Deborah woke, head pounding.

She was disoriented, and found herself in darkness so absolute that at first she thought she’d gone blind.

A more thorough investigation of her surroundings revealed a very dim outline of light around what she took to be a door.

It was as bright as the sun in contrast to the utter darkness of her surroundings.

Something made a sound behind her.

In the silent black, it seemed much louder than it actually was.

A droplet of water landing on her head made her jolt.

As much as she tried to get a grip of her surroundings, the darkness made this nigh on impossible.

She tried to get to her feet, but her legs and back had seized up from sleeping on the concrete floor.

Even getting to a kneeling position set off a chain reaction of muscle spasms from arsehole to eyelids.

She winced, shaking her head as if to rid herself of the pain.

The events preceding her waking up in here were still lost to her.

At first she’d taken herself to be in bed, but the cold, wet surface below her shot that theory out of the water.

She desperately tried to think.

Adrenaline and the after-effects of the party conspired to make her throat feel like she’d been gargling with sand.

She rubbed her tongue on the roof of her mouth, a trick she did when hungover in an attempt to stimulate her saliva glands.

It worked a little; the fluid as welcome as a cold beer on a hot day.

She tried to breathe, but the pain in her belly stopped her from filling her lungs to their full capacity.

Shit, the baby! She thought in despair, cupping a hand to her belly.

Panic raced through her when she realised she couldn’t feel the baby moving.

While she pondered what had happened, panicking that she’d got arrested for drunken antics – it wouldn’t be the first time, for damn sure – the corona of dim light around the door intensified.

Seconds later the door creaked open, the squall from the rusted hinges cutting through her thoughts like a bandsaw blade.

She looked towards the doorway, now illuminated enough to reveal a bug-eyed man wearing only a smile and a blood-smeared dog collar.

Flashbacks of the last time she’d seen him hit her like blows from a nail-studded baseball bat.

It was enough to sap the little strength she’d regained.

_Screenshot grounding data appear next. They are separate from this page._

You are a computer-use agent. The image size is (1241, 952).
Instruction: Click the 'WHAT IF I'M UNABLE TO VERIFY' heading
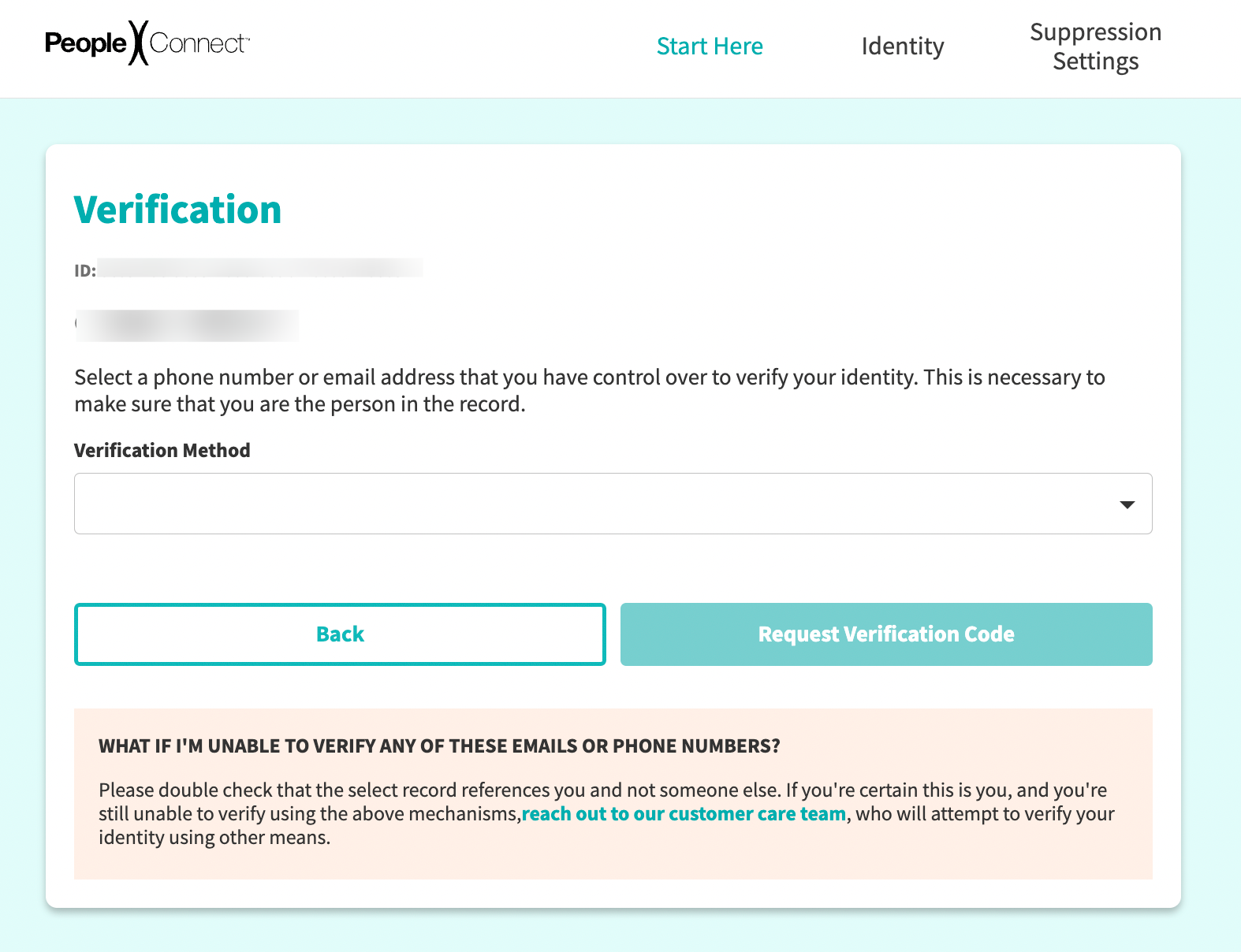coord(439,746)

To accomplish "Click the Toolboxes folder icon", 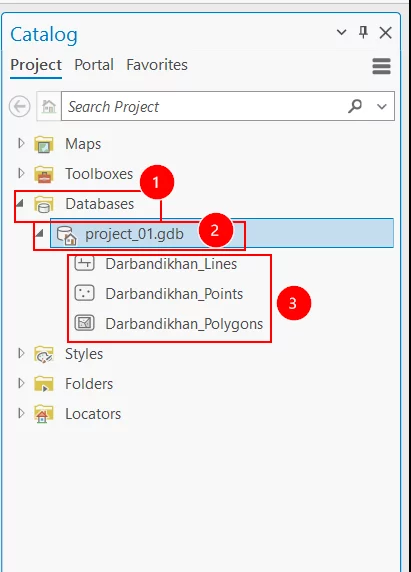I will click(x=44, y=174).
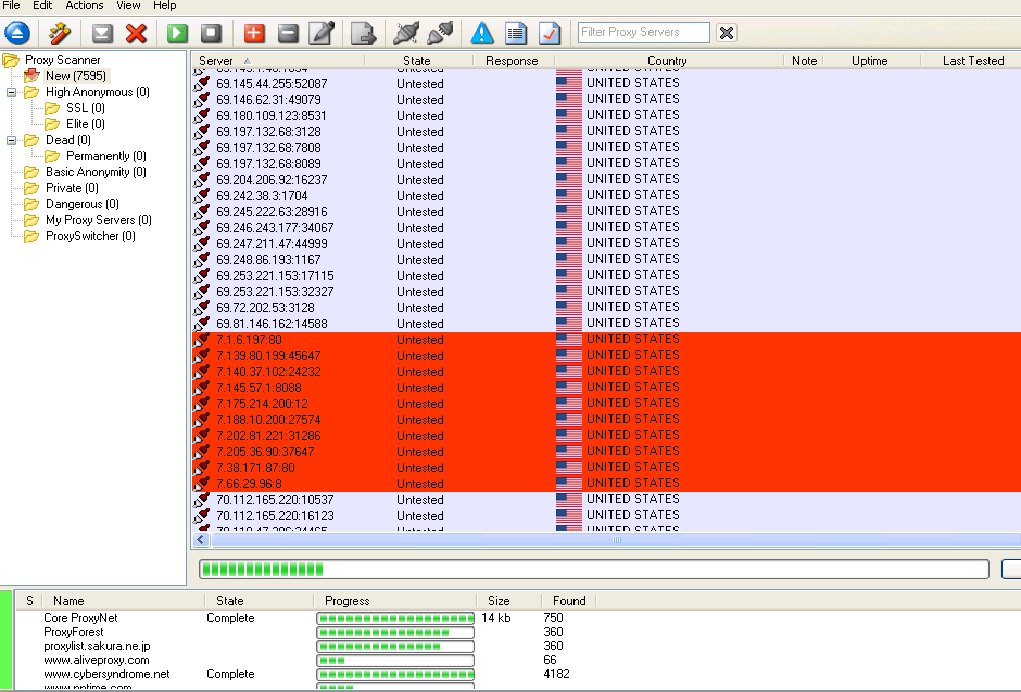Click the blue download arrow icon
The width and height of the screenshot is (1021, 692).
[16, 33]
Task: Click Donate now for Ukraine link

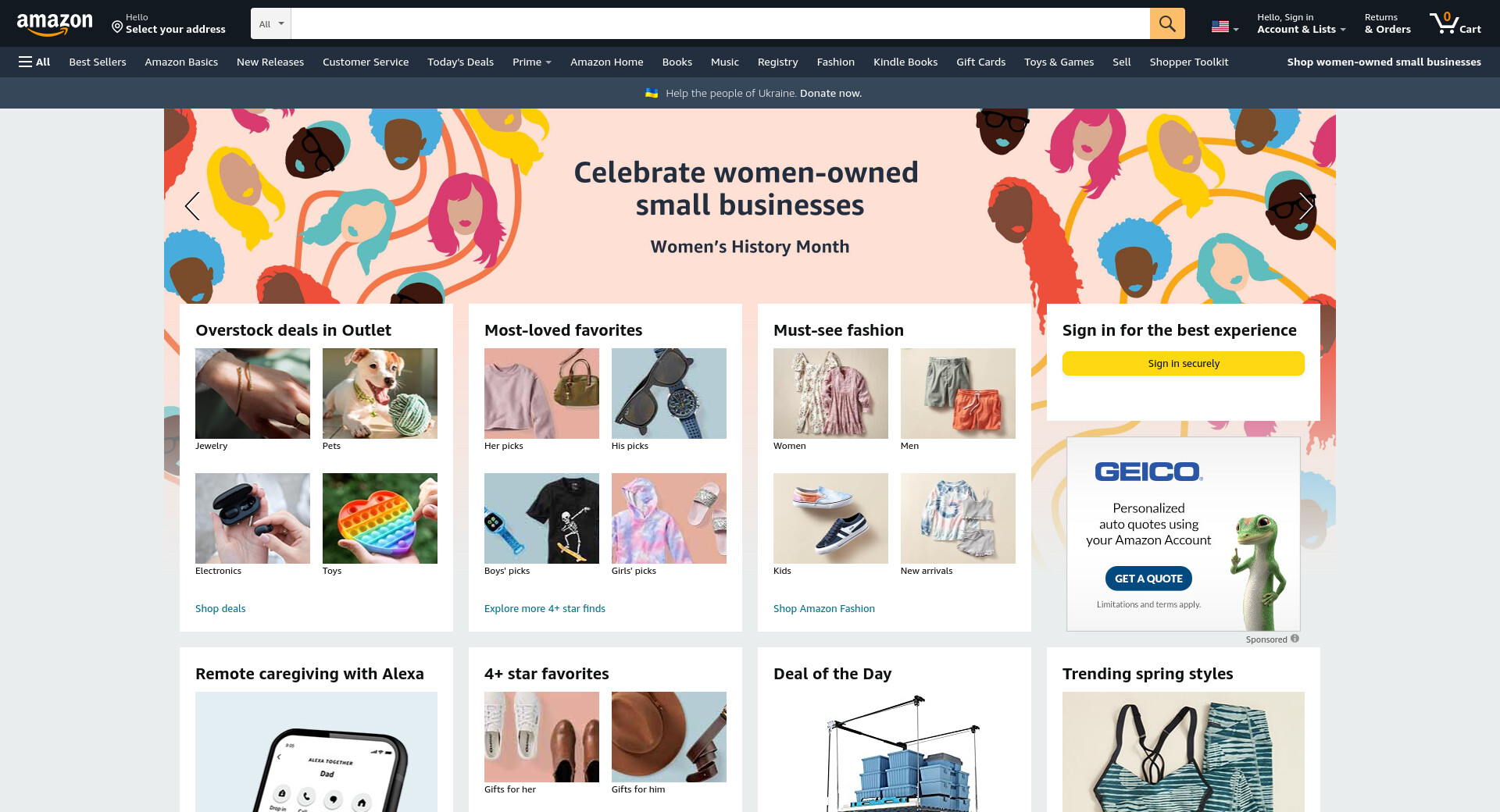Action: click(x=830, y=93)
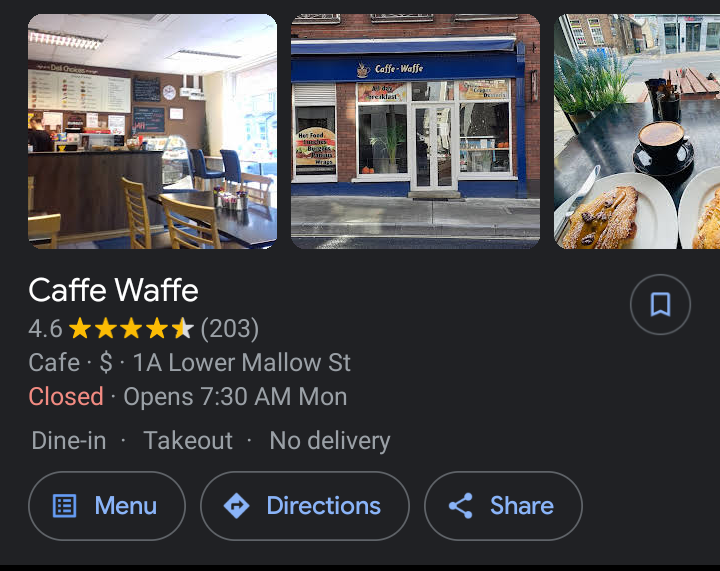
Task: Select the 1A Lower Mallow St address
Action: [x=242, y=362]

Paralysed by fear, she slumped back to the floor.

Her eyes rolled back in her head and for a few seconds she felt nothing.

Then a sharp pain across her left cheek roused her from her slumber.

‘Wake up, you whoring sinner,’ her captor hissed.

She tried not to look at him, wanted to forget him and everything he had done to her and her friends already.

The grin and the malignant glint in his dark eyes suggested that there was much more still to come.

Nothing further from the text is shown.